==== SELECTED TEXT
Does shooting landscape at lower f-stop produce reasonably sharp images?

Question

This article argues that,

50mm prime lenses, on the other hand, have a maximum aperture of somewhere between f1.2 and f2, letting you hand hold photos in much lower light levels (they also give you a much brighter viewfinder, making it easier to see the subject in low light)

For example, this landscape was taken with a 50mm prime lens by the light of the setting sun. The light was very low and I wouldn't have been able to hand-hold the camera if the maximum aperture was limited to f4 or f5.6.

Generally, while shooting landscapes, it is expected to have everything in sharp focus. It means that we need to use to use a higher f-stop to increase DoF and reduce blurring thereby. However, the author advocates using 50mm at a lower f-stop just to let more light falling on to the sensor in low-light. The image above doesn't exhibit any lack of sharpness apparently. But, I wonder if it is really the case or because of the scaled down version of the original image. Will the lack of sharpness become evident for a full-size, high resolution image?

Answer 1

Does shooting landscape at lower f-stop produce reasonably sharp images?

Even at very wide apertures when the nearest part of the scene within the field of view is several hundred feet away, as is the case in your example photo, focusing at or beyond the hyperfocal distance can be used to keep everything in acceptable focus. If the nearest object in the scene is further away than half the hyperfocal distance then you would focus somewhere just short of twice the distance to the nearest object.
========
==== ENTRIES PROVIDED
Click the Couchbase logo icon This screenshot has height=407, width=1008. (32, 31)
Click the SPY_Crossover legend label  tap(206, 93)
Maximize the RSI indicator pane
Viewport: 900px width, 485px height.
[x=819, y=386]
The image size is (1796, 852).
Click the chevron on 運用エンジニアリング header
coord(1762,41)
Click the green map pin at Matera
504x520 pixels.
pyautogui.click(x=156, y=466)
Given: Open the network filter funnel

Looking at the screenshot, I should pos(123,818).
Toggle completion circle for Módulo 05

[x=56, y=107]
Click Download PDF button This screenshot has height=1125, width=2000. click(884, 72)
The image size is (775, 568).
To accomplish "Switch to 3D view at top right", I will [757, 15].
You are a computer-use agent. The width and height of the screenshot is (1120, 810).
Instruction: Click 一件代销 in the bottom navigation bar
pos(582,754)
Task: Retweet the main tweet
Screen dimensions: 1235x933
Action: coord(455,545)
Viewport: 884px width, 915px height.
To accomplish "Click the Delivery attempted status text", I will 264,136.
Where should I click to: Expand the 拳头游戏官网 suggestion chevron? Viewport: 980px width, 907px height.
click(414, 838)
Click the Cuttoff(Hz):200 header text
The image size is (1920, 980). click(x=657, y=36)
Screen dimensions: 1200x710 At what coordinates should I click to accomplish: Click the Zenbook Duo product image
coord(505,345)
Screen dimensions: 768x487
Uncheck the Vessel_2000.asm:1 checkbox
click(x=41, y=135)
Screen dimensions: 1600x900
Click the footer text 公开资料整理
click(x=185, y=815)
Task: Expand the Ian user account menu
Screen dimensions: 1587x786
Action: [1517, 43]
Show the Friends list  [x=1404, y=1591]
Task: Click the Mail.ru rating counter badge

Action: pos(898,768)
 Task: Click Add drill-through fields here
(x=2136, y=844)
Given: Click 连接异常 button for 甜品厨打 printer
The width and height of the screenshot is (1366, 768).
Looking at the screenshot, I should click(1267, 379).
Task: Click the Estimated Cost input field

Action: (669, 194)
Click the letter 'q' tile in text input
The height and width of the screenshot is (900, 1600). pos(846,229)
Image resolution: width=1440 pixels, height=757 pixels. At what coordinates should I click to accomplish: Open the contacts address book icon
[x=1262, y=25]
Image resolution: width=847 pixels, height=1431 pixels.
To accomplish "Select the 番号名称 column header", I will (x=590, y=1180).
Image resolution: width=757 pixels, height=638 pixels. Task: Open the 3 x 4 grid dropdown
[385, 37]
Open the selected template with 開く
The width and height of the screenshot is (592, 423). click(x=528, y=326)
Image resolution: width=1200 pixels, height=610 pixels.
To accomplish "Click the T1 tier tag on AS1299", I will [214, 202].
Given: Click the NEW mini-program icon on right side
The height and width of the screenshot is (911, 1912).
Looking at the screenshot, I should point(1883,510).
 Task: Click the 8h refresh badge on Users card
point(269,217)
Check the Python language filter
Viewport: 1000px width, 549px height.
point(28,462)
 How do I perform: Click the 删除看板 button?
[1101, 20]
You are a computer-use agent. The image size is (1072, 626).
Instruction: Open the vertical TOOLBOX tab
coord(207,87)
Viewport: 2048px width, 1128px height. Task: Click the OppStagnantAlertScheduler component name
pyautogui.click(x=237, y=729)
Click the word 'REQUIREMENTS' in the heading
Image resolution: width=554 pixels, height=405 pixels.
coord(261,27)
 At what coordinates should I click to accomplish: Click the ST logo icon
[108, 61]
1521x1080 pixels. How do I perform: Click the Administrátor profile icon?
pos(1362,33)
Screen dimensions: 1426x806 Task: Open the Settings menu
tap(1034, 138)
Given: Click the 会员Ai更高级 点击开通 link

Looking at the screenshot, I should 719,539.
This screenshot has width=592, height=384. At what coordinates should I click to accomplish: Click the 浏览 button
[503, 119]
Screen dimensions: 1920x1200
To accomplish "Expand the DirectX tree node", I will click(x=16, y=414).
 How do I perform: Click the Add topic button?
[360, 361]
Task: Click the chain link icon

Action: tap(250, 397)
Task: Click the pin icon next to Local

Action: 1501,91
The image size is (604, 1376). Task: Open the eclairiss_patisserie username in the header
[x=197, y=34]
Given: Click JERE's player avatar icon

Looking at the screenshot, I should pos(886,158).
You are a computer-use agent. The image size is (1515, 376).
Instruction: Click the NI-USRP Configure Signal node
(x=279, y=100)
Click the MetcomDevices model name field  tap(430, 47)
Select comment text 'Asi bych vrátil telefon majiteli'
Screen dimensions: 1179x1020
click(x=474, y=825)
========
WHAT TO WORK ON
A) Please take the part of the landscape sharpness thread that opens with the words containing "50mm prime lenses, on" and closes with "in low light)", and write it out again with "brighter viewfinder" swapped for "clearer viewfinder".
B) According to the landscape sharpness thread, what maximum aperture range do 50mm prime lenses have?

FINAL ANSWERS
A)
50mm prime lenses, on the other hand, have a maximum aperture of somewhere between f1.2 and f2, letting you hand hold photos in much lower light levels (they also give you a much clearer viewfinder, making it easier to see the subject in low light)

B) Somewhere between f1.2 and f2.